#### What to produce
Every line below must be reproduced exactly. Copy them all.

Pixel coordinate grounding data
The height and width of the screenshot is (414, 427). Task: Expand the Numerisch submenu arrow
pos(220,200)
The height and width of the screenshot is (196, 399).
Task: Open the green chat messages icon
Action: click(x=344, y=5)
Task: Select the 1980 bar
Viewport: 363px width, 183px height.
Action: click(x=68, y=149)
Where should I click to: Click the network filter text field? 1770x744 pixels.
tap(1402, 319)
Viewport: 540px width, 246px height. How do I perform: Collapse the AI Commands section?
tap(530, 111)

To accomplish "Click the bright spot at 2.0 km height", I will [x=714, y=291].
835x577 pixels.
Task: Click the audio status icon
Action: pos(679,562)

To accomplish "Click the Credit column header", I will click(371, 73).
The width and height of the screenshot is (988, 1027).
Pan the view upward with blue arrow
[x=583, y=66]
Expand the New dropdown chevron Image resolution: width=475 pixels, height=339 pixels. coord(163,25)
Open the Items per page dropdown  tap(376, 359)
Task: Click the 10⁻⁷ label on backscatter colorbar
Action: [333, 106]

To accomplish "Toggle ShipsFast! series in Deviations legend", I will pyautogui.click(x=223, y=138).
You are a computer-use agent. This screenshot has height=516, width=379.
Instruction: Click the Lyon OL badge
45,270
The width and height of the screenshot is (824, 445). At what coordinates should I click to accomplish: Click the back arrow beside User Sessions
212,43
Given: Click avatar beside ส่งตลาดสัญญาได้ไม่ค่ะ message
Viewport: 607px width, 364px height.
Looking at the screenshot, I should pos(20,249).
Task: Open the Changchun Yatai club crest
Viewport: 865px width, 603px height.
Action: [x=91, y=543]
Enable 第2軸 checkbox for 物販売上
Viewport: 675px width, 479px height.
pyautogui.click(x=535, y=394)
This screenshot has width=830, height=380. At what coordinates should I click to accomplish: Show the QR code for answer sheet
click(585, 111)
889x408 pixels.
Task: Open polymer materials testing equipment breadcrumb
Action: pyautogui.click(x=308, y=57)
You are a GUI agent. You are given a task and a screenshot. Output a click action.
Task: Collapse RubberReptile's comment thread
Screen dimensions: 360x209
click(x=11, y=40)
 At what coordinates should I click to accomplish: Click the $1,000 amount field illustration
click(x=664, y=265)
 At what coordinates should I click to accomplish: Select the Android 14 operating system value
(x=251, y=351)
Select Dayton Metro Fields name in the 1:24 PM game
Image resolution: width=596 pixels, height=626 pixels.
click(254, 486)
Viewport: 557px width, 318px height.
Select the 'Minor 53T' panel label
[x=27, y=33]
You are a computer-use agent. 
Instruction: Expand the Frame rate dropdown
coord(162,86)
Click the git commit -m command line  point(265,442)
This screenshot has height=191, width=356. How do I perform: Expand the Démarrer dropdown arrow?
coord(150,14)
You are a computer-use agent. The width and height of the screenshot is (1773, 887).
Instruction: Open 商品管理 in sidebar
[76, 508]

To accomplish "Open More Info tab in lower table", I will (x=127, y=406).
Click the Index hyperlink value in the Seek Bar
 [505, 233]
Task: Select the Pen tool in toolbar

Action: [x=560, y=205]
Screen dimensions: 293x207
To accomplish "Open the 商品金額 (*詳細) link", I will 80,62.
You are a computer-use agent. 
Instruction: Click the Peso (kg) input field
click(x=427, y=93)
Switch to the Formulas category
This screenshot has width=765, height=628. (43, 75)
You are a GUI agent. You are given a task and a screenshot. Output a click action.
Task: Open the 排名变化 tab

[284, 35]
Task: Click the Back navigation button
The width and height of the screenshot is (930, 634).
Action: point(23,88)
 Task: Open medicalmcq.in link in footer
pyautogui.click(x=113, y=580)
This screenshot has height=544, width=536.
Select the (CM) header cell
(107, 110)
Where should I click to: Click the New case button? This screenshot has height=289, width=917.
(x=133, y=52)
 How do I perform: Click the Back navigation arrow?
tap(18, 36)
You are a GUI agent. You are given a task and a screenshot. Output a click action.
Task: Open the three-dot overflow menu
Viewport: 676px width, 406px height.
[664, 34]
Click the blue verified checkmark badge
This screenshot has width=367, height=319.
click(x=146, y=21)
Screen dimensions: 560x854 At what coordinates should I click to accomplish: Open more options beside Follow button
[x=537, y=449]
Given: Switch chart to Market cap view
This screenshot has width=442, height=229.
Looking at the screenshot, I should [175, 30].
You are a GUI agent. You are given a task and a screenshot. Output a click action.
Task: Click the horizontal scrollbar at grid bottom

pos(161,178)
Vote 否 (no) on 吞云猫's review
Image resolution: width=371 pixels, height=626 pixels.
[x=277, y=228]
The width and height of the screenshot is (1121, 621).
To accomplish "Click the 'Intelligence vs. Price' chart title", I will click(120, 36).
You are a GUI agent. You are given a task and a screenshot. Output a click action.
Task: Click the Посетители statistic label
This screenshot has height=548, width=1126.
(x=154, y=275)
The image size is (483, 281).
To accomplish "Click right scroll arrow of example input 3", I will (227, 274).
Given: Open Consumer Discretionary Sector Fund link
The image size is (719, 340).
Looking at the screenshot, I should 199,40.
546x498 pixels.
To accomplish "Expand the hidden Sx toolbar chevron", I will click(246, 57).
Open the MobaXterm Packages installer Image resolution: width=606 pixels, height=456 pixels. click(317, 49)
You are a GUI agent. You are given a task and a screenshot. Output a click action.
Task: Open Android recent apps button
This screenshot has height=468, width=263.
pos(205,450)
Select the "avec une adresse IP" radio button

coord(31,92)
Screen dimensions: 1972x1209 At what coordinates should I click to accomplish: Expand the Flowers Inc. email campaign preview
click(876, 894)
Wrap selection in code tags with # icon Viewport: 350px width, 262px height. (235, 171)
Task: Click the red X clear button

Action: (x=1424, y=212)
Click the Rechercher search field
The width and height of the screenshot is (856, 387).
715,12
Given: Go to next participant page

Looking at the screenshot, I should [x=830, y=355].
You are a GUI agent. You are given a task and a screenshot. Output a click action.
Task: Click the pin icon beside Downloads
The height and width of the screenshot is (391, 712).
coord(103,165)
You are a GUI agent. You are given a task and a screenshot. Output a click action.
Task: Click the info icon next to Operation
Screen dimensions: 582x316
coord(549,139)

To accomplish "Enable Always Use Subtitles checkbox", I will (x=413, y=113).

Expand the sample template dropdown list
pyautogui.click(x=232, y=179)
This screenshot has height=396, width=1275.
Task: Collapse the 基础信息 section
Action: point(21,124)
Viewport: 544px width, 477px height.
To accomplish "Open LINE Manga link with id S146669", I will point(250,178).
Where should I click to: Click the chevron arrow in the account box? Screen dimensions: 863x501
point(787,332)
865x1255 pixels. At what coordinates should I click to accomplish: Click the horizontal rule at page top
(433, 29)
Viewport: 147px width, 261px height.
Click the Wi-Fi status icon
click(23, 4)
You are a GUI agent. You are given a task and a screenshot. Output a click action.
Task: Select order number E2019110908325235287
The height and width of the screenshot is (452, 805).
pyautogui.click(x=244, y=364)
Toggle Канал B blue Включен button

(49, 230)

#### The answer
The height and width of the screenshot is (414, 427). Task: Expand the Numerisch submenu arrow
pos(220,200)
The height and width of the screenshot is (196, 399).
Task: Open the green chat messages icon
Action: click(x=344, y=5)
Task: Select the 1980 bar
Viewport: 363px width, 183px height.
Action: click(x=68, y=149)
Where should I click to: Click the network filter text field? 1770x744 pixels.
tap(1402, 319)
Viewport: 540px width, 246px height. How do I perform: Collapse the AI Commands section?
tap(530, 111)

To accomplish "Click the bright spot at 2.0 km height", I will [x=714, y=291].
835x577 pixels.
Task: Click the audio status icon
Action: pos(679,562)

To accomplish "Click the Credit column header", I will click(371, 73).
The width and height of the screenshot is (988, 1027).
Pan the view upward with blue arrow
[x=583, y=66]
Expand the New dropdown chevron Image resolution: width=475 pixels, height=339 pixels. coord(163,25)
Open the Items per page dropdown  tap(376, 359)
Task: Click the 10⁻⁷ label on backscatter colorbar
Action: [333, 106]

To accomplish "Toggle ShipsFast! series in Deviations legend", I will pyautogui.click(x=223, y=138).
You are a computer-use agent. This screenshot has height=516, width=379.
Instruction: Click the Lyon OL badge
45,270
The width and height of the screenshot is (824, 445). At what coordinates should I click to accomplish: Click the back arrow beside User Sessions
212,43
Given: Click avatar beside ส่งตลาดสัญญาได้ไม่ค่ะ message
Viewport: 607px width, 364px height.
Looking at the screenshot, I should pos(20,249).
Task: Open the Changchun Yatai club crest
Viewport: 865px width, 603px height.
Action: [x=91, y=543]
Enable 第2軸 checkbox for 物販売上
Viewport: 675px width, 479px height.
pyautogui.click(x=535, y=394)
This screenshot has width=830, height=380. At what coordinates should I click to accomplish: Show the QR code for answer sheet
click(585, 111)
889x408 pixels.
Task: Open polymer materials testing equipment breadcrumb
Action: pyautogui.click(x=308, y=57)
You are a GUI agent. You are given a task and a screenshot. Output a click action.
Task: Collapse RubberReptile's comment thread
Screen dimensions: 360x209
click(x=11, y=40)
 At what coordinates should I click to accomplish: Click the $1,000 amount field illustration
click(x=664, y=265)
 At what coordinates should I click to accomplish: Select the Android 14 operating system value
(x=251, y=351)
Select Dayton Metro Fields name in the 1:24 PM game
Image resolution: width=596 pixels, height=626 pixels.
click(254, 486)
Viewport: 557px width, 318px height.
Select the 'Minor 53T' panel label
[x=27, y=33]
You are a computer-use agent. 
Instruction: Expand the Frame rate dropdown
coord(162,86)
Click the git commit -m command line  point(265,442)
This screenshot has height=191, width=356. How do I perform: Expand the Démarrer dropdown arrow?
coord(150,14)
You are a computer-use agent. The width and height of the screenshot is (1773, 887).
Instruction: Open 商品管理 in sidebar
[76, 508]

To accomplish "Open More Info tab in lower table", I will (x=127, y=406).
Click the Index hyperlink value in the Seek Bar
 [505, 233]
Task: Select the Pen tool in toolbar

Action: [x=560, y=205]
Screen dimensions: 293x207
To accomplish "Open the 商品金額 (*詳細) link", I will 80,62.
You are a computer-use agent. 
Instruction: Click the Peso (kg) input field
click(x=427, y=93)
Switch to the Formulas category
This screenshot has width=765, height=628. (43, 75)
You are a GUI agent. You are given a task and a screenshot. Output a click action.
Task: Open the 排名变化 tab

[284, 35]
Task: Click the Back navigation button
The width and height of the screenshot is (930, 634).
Action: point(23,88)
 Task: Open medicalmcq.in link in footer
pyautogui.click(x=113, y=580)
This screenshot has height=544, width=536.
Select the (CM) header cell
(107, 110)
Where should I click to: Click the New case button? This screenshot has height=289, width=917.
(x=133, y=52)
 How do I perform: Click the Back navigation arrow?
tap(18, 36)
You are a GUI agent. You are given a task and a screenshot. Output a click action.
Task: Open the three-dot overflow menu
Viewport: 676px width, 406px height.
[664, 34]
Click the blue verified checkmark badge
This screenshot has width=367, height=319.
click(x=146, y=21)
Screen dimensions: 560x854 At what coordinates should I click to accomplish: Open more options beside Follow button
[x=537, y=449]
Given: Switch chart to Market cap view
This screenshot has width=442, height=229.
Looking at the screenshot, I should [175, 30].
You are a GUI agent. You are given a task and a screenshot. Output a click action.
Task: Click the horizontal scrollbar at grid bottom

pos(161,178)
Vote 否 (no) on 吞云猫's review
Image resolution: width=371 pixels, height=626 pixels.
[x=277, y=228]
The width and height of the screenshot is (1121, 621).
To accomplish "Click the 'Intelligence vs. Price' chart title", I will click(120, 36).
You are a GUI agent. You are given a task and a screenshot. Output a click action.
Task: Click the Посетители statistic label
This screenshot has height=548, width=1126.
(x=154, y=275)
The image size is (483, 281).
To accomplish "Click right scroll arrow of example input 3", I will (227, 274).
Given: Open Consumer Discretionary Sector Fund link
The image size is (719, 340).
Looking at the screenshot, I should 199,40.
546x498 pixels.
To accomplish "Expand the hidden Sx toolbar chevron", I will click(246, 57).
Open the MobaXterm Packages installer Image resolution: width=606 pixels, height=456 pixels. click(317, 49)
You are a GUI agent. You are given a task and a screenshot. Output a click action.
Task: Open Android recent apps button
This screenshot has height=468, width=263.
pos(205,450)
Select the "avec une adresse IP" radio button

coord(31,92)
Screen dimensions: 1972x1209 At what coordinates should I click to accomplish: Expand the Flowers Inc. email campaign preview
click(876, 894)
Wrap selection in code tags with # icon Viewport: 350px width, 262px height. (235, 171)
Task: Click the red X clear button

Action: (x=1424, y=212)
Click the Rechercher search field
The width and height of the screenshot is (856, 387).
715,12
Given: Go to next participant page

Looking at the screenshot, I should [x=830, y=355].
You are a GUI agent. You are given a task and a screenshot. Output a click action.
Task: Click the pin icon beside Downloads
The height and width of the screenshot is (391, 712).
coord(103,165)
You are a GUI agent. You are given a task and a screenshot. Output a click action.
Task: Click the info icon next to Operation
Screen dimensions: 582x316
coord(549,139)

To accomplish "Enable Always Use Subtitles checkbox", I will (x=413, y=113).

Expand the sample template dropdown list
pyautogui.click(x=232, y=179)
This screenshot has height=396, width=1275.
Task: Collapse the 基础信息 section
Action: point(21,124)
Viewport: 544px width, 477px height.
To accomplish "Open LINE Manga link with id S146669", I will point(250,178).
Where should I click to: Click the chevron arrow in the account box? Screen dimensions: 863x501
point(787,332)
865x1255 pixels. At what coordinates should I click to accomplish: Click the horizontal rule at page top
(433, 29)
Viewport: 147px width, 261px height.
Click the Wi-Fi status icon
click(23, 4)
You are a GUI agent. You are given a task and a screenshot. Output a click action.
Task: Select order number E2019110908325235287
The height and width of the screenshot is (452, 805).
pyautogui.click(x=244, y=364)
Toggle Канал B blue Включен button

(49, 230)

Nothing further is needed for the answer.